▶ EXERCISE GOAL
Tally how many lines in the material include the word "Microsoft", then give that figure by itself.
*** Opening of RECORDED INFORMATION ***
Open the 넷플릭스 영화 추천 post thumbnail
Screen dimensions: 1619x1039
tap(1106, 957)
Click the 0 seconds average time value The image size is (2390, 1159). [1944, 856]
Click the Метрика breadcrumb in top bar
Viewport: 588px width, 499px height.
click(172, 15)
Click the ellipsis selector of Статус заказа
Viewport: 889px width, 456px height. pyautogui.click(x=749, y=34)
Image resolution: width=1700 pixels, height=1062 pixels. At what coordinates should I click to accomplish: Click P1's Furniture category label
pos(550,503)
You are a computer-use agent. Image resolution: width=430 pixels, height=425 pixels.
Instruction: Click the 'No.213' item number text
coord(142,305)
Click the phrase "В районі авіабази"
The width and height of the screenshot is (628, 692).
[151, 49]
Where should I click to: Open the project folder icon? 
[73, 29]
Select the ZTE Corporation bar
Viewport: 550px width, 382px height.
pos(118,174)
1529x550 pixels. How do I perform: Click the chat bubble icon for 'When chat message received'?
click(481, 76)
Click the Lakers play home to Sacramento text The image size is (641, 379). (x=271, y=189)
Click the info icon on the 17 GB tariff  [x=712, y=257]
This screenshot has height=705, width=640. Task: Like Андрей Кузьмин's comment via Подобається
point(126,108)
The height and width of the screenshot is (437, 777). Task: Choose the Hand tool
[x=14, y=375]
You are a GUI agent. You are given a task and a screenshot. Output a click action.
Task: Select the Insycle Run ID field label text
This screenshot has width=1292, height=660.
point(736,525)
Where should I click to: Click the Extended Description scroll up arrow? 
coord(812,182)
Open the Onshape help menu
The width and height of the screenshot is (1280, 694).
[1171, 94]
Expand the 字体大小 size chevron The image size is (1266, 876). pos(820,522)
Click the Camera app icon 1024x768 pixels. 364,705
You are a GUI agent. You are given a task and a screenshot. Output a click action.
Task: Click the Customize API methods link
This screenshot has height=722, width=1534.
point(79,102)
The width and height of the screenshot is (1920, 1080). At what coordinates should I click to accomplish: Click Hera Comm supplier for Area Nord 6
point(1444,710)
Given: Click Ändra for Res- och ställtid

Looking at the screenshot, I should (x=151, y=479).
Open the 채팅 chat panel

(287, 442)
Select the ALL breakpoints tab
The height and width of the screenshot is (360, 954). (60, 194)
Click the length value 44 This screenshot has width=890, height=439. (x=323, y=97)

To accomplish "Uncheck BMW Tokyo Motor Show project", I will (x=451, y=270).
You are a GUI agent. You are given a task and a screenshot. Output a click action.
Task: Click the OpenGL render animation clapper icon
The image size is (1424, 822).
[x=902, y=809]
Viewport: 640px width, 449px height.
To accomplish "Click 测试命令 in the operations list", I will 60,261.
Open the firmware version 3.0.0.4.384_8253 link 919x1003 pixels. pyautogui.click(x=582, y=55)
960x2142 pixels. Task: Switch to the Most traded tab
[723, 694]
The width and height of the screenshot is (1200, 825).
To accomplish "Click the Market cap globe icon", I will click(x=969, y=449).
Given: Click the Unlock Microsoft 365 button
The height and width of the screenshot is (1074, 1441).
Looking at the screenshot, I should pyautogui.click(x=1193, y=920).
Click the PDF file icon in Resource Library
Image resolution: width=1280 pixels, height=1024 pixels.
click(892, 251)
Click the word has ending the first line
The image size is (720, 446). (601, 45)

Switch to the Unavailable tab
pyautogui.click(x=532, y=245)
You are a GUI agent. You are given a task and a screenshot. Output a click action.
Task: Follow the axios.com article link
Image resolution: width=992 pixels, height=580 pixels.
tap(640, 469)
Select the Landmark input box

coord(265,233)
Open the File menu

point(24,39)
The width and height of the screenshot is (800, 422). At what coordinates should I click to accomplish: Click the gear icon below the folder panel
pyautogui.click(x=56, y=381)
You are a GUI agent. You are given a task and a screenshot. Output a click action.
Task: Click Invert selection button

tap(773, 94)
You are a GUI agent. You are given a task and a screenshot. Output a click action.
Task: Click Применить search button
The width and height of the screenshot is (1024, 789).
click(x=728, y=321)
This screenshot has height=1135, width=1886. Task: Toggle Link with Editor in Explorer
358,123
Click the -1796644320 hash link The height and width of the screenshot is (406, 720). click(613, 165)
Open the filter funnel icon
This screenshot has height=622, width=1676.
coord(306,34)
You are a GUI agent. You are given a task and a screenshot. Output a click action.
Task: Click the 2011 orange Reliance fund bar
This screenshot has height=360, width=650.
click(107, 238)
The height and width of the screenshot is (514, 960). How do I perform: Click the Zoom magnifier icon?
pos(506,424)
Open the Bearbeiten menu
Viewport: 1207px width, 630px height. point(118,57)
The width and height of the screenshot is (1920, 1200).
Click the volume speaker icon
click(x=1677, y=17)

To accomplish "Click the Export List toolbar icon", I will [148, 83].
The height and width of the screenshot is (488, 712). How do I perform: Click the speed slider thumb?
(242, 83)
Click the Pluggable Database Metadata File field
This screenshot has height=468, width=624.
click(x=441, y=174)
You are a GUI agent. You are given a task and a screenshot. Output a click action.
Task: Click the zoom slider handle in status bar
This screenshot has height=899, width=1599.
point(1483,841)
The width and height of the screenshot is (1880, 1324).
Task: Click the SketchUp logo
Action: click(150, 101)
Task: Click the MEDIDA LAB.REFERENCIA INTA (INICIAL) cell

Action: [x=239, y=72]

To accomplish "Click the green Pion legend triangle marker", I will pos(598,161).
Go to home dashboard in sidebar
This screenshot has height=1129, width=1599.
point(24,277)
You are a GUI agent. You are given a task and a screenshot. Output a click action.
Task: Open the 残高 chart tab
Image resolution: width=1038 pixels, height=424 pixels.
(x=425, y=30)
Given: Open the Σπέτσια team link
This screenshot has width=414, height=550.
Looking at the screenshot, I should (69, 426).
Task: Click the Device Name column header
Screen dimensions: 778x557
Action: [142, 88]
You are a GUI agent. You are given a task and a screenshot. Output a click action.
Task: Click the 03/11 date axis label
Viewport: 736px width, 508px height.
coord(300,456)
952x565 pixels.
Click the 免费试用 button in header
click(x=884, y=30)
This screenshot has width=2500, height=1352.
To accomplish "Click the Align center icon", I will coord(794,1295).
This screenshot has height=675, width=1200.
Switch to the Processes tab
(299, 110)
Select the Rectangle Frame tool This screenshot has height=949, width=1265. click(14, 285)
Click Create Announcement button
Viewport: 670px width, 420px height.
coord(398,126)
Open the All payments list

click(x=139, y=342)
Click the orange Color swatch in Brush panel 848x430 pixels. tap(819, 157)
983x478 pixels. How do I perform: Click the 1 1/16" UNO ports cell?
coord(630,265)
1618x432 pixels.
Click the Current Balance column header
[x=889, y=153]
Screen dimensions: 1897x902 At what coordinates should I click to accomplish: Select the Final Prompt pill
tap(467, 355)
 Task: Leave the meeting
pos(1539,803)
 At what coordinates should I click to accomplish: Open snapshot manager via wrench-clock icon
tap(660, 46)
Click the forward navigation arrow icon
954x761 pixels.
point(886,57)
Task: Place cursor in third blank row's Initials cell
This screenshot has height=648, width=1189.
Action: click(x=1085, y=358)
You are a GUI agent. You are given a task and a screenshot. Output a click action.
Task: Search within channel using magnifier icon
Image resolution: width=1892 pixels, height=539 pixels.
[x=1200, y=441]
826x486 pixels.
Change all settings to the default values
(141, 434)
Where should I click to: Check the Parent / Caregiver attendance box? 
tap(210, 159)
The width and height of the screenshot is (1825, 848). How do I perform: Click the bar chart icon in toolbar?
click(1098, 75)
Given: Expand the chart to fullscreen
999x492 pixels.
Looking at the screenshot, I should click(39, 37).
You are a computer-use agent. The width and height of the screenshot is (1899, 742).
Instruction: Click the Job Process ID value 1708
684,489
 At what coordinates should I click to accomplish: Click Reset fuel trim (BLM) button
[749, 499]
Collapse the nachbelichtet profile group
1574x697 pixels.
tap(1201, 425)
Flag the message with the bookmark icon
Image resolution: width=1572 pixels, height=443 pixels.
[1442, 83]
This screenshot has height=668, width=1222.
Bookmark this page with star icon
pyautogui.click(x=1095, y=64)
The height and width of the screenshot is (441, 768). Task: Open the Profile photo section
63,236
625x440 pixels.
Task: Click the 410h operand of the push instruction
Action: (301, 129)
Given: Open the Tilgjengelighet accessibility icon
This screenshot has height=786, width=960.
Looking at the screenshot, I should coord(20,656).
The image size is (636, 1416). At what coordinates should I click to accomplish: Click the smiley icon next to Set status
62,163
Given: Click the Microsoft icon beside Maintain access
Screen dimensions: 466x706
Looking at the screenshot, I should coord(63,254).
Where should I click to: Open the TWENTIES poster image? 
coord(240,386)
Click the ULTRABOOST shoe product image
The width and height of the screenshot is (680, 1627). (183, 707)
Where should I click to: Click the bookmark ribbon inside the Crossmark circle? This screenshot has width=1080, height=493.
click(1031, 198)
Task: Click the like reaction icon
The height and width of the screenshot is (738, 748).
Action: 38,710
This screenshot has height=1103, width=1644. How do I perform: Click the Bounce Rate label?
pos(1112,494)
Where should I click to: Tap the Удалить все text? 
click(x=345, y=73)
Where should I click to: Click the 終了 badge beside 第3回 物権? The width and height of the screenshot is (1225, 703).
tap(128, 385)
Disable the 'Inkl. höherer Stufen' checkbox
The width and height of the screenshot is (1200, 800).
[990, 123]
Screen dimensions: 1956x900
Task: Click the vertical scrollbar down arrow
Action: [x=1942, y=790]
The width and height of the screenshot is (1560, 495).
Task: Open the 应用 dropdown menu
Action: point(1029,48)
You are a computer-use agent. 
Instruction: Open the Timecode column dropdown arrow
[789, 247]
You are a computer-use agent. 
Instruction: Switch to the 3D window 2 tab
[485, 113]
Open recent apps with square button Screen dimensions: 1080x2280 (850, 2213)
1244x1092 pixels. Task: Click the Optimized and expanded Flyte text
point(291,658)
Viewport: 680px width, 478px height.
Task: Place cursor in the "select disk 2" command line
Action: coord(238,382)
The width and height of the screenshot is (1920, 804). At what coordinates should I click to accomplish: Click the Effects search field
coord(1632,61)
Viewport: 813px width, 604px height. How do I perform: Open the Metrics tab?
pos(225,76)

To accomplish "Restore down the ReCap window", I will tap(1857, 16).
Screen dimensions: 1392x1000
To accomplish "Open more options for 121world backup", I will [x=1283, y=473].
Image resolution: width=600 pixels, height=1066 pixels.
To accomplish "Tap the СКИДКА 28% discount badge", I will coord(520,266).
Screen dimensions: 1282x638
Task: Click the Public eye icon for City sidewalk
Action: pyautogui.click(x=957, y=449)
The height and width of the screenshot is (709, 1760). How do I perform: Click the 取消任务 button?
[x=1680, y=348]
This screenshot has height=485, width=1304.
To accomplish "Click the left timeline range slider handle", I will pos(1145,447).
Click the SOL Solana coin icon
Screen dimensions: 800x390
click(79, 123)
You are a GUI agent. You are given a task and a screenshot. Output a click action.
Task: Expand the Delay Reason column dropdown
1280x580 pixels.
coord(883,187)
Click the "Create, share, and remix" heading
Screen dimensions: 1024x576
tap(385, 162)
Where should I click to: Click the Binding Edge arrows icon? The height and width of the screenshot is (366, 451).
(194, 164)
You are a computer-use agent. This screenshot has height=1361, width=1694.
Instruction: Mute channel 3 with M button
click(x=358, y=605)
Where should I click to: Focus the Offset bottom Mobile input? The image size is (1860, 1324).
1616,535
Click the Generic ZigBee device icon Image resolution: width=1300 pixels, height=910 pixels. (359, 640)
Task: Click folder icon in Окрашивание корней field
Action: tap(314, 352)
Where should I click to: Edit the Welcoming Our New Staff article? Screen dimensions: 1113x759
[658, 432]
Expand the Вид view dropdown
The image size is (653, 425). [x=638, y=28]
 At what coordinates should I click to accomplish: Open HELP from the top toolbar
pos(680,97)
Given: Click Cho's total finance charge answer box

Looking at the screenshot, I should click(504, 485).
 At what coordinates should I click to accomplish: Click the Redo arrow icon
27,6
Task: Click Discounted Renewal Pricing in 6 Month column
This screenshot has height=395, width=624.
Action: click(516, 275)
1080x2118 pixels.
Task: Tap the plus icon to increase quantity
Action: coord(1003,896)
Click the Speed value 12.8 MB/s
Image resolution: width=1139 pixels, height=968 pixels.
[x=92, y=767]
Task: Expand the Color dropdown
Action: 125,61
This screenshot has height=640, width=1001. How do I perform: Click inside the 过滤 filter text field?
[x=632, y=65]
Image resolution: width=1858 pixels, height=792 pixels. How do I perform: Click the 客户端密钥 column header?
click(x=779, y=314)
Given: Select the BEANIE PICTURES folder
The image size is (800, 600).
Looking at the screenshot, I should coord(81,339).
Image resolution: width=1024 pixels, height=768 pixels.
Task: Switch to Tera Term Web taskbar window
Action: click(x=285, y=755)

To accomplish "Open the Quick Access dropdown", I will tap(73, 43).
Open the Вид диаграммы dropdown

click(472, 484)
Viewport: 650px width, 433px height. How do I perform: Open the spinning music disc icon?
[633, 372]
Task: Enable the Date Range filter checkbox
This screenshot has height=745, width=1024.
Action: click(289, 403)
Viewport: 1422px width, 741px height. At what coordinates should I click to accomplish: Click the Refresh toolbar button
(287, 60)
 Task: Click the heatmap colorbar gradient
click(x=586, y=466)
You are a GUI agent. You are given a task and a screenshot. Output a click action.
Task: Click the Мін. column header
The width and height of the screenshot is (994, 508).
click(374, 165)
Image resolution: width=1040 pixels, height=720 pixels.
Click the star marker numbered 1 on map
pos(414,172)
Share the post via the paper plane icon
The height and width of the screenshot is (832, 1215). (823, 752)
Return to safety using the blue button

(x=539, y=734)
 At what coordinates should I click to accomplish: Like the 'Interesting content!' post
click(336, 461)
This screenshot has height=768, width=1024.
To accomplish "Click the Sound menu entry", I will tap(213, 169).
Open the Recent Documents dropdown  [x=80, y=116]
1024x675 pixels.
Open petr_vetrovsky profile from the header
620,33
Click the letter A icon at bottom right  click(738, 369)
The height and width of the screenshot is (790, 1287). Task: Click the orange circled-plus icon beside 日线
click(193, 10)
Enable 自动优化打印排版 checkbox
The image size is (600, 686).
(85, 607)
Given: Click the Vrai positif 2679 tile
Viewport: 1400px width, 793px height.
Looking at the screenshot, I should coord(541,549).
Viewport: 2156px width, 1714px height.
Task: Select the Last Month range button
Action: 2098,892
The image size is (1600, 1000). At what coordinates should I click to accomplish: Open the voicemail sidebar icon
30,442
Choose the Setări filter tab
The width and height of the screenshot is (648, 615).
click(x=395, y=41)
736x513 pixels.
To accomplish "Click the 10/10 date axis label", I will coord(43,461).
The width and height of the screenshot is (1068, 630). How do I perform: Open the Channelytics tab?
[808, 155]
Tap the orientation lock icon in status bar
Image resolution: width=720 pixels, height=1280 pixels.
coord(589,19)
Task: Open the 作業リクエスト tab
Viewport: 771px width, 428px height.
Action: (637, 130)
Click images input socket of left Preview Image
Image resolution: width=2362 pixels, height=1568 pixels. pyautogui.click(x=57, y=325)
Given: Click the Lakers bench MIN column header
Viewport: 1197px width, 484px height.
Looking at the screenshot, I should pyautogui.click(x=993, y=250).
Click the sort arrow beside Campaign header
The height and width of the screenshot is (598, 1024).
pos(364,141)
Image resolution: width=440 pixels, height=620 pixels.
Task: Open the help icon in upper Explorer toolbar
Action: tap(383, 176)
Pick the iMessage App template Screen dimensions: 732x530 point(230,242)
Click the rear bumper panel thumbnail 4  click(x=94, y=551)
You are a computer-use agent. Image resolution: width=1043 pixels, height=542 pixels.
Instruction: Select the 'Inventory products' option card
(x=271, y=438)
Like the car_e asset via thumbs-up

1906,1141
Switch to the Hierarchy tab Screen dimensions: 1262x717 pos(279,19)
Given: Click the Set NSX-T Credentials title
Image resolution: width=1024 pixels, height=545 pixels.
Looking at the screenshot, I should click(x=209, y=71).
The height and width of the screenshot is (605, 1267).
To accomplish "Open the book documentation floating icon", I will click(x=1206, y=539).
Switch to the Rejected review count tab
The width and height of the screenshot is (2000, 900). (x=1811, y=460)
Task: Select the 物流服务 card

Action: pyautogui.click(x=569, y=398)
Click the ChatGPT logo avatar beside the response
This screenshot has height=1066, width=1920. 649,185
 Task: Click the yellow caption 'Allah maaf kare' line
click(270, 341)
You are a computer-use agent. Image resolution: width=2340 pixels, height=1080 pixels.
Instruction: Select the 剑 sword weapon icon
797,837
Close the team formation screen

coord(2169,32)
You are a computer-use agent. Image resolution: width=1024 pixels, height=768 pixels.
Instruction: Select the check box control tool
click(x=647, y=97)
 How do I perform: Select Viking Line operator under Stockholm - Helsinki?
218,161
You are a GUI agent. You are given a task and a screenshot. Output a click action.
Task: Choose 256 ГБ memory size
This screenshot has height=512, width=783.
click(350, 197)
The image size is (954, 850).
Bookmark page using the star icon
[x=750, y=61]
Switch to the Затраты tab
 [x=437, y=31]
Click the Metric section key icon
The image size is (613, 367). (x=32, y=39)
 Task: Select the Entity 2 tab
*** Close of RECORDED INFORMATION ***
▶ YOUR RESPONSE
2